= TASK GOAL =
Beginning at the top of the data below, write out every line exactly until you reach the line with "Image resolution: width=600 pixels, height=360", and include that line.

= DATA SHOWN =
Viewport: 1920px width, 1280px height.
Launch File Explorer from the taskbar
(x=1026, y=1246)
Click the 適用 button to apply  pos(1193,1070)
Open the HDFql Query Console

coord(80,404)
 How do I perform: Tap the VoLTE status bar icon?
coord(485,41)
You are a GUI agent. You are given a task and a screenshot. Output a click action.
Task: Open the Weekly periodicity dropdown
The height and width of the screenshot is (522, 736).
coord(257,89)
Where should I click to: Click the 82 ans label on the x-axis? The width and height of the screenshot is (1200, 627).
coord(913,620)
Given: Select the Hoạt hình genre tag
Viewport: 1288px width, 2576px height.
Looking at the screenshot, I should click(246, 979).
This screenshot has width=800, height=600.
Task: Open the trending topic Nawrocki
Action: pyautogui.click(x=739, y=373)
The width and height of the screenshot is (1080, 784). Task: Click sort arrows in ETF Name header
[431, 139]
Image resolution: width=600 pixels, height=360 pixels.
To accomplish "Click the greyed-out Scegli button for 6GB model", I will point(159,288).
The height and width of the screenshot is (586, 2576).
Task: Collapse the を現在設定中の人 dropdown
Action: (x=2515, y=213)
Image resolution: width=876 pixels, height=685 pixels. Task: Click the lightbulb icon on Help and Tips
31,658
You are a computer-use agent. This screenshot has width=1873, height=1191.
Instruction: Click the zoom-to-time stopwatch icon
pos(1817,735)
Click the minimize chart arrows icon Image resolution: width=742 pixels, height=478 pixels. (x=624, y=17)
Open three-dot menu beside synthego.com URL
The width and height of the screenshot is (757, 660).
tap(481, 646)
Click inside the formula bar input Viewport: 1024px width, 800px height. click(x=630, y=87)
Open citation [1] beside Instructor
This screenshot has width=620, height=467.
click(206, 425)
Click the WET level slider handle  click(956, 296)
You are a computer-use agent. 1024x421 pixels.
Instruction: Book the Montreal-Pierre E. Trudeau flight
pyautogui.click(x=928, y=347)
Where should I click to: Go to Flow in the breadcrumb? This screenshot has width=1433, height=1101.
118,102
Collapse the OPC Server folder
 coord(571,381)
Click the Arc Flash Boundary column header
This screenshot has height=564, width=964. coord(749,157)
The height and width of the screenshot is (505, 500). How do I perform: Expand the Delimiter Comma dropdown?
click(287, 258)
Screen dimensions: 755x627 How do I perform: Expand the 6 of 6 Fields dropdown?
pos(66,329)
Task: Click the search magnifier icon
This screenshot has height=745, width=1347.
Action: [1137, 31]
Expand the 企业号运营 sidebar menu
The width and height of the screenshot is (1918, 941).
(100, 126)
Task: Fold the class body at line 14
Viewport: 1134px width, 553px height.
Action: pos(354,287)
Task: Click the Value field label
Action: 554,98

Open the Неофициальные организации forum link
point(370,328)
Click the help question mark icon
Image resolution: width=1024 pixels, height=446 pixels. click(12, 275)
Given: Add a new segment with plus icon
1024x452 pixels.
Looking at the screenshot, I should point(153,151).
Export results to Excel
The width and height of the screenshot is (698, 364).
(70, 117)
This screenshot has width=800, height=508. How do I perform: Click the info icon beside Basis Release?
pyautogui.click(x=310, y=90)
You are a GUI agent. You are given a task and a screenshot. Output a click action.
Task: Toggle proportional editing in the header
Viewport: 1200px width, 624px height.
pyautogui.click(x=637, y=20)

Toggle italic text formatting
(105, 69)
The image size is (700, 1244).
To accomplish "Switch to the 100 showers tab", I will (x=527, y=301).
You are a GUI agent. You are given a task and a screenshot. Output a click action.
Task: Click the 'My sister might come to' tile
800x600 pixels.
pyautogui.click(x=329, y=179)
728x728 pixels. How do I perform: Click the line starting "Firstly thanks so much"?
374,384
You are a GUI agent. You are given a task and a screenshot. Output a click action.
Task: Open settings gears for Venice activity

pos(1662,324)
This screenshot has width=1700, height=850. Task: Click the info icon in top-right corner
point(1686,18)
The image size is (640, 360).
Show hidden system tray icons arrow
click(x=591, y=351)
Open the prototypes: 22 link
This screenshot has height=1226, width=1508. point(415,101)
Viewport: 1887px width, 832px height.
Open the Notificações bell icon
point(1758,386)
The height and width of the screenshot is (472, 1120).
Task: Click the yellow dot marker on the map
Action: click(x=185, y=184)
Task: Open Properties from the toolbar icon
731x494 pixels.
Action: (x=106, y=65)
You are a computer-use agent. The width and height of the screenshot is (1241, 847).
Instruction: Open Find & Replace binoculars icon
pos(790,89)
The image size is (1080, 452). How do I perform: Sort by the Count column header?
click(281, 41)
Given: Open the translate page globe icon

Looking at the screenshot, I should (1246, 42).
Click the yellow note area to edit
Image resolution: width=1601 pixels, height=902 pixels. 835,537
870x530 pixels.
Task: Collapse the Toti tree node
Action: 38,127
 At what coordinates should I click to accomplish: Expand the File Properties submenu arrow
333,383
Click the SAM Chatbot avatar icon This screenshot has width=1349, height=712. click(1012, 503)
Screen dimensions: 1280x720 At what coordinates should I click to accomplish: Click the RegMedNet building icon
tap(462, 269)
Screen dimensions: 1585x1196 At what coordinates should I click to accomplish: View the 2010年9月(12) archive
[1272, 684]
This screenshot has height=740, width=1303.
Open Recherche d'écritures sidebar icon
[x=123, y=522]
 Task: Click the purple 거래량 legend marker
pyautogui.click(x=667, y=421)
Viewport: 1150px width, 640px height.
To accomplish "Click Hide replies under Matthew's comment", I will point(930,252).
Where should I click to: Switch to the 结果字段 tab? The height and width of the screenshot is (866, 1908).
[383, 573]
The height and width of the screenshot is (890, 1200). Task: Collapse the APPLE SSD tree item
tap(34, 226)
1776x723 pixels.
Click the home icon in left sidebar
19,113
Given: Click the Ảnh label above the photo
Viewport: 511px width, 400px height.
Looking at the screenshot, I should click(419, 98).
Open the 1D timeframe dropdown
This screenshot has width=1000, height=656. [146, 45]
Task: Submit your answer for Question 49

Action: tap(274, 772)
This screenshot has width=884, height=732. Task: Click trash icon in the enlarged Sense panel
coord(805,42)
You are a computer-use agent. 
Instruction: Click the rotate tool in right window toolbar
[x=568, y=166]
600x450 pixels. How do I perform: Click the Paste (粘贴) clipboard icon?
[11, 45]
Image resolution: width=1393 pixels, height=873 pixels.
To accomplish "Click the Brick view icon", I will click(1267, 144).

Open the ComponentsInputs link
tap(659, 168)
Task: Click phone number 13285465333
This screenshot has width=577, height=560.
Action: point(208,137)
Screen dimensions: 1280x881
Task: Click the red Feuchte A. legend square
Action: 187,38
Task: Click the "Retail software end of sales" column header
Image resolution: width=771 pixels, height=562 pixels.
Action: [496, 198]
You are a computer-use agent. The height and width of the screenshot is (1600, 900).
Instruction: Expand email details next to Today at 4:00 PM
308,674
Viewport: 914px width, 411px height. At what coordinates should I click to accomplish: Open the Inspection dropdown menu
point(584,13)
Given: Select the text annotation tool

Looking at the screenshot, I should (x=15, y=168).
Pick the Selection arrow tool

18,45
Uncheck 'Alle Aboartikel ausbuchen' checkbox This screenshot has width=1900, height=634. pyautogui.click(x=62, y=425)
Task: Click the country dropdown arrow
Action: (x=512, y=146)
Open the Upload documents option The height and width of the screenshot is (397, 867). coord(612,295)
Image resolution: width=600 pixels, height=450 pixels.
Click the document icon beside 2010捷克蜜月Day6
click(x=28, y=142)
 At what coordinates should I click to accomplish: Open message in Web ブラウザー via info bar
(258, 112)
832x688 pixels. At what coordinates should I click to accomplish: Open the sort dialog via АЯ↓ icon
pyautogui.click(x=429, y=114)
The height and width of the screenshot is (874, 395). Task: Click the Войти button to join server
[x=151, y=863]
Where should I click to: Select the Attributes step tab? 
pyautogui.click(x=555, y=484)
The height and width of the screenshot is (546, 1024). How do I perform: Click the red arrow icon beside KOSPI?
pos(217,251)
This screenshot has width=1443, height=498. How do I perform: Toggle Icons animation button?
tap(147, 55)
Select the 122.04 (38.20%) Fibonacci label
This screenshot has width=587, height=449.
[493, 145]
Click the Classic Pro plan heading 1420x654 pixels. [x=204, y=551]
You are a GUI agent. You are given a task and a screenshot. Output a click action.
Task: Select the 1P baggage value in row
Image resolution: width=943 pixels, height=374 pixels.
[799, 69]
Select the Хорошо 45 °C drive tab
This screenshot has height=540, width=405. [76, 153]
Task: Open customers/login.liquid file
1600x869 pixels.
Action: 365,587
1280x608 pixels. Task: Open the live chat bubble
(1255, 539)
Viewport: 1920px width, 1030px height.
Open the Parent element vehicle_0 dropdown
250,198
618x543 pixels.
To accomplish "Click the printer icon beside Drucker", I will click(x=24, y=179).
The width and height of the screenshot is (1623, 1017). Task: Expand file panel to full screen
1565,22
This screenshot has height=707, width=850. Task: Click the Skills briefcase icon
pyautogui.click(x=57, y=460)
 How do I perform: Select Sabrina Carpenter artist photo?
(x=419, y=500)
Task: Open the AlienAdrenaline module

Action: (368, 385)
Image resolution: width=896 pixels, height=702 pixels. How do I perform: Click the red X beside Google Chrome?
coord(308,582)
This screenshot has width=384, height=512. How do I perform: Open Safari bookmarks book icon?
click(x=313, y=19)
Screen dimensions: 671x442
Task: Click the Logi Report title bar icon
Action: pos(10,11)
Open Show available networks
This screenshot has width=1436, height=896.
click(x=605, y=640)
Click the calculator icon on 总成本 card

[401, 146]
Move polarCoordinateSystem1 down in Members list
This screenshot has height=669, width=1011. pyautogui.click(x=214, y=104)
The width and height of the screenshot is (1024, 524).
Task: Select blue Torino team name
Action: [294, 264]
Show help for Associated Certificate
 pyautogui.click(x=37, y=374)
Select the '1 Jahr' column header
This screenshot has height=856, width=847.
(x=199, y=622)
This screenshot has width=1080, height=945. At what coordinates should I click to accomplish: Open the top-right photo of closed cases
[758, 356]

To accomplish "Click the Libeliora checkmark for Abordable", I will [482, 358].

= ANSWER SPACE =
Viewport: 1920px width, 1280px height.
Launch File Explorer from the taskbar
(x=1026, y=1246)
Click the 適用 button to apply  pos(1193,1070)
Open the HDFql Query Console

coord(80,404)
 How do I perform: Tap the VoLTE status bar icon?
coord(485,41)
You are a GUI agent. You are given a task and a screenshot. Output a click action.
Task: Open the Weekly periodicity dropdown
The height and width of the screenshot is (522, 736).
coord(257,89)
Where should I click to: Click the 82 ans label on the x-axis? The width and height of the screenshot is (1200, 627).
coord(913,620)
Given: Select the Hoạt hình genre tag
Viewport: 1288px width, 2576px height.
Looking at the screenshot, I should click(246, 979).
This screenshot has width=800, height=600.
Task: Open the trending topic Nawrocki
Action: pyautogui.click(x=739, y=373)
The width and height of the screenshot is (1080, 784). Task: Click sort arrows in ETF Name header
[431, 139]
Image resolution: width=600 pixels, height=360 pixels.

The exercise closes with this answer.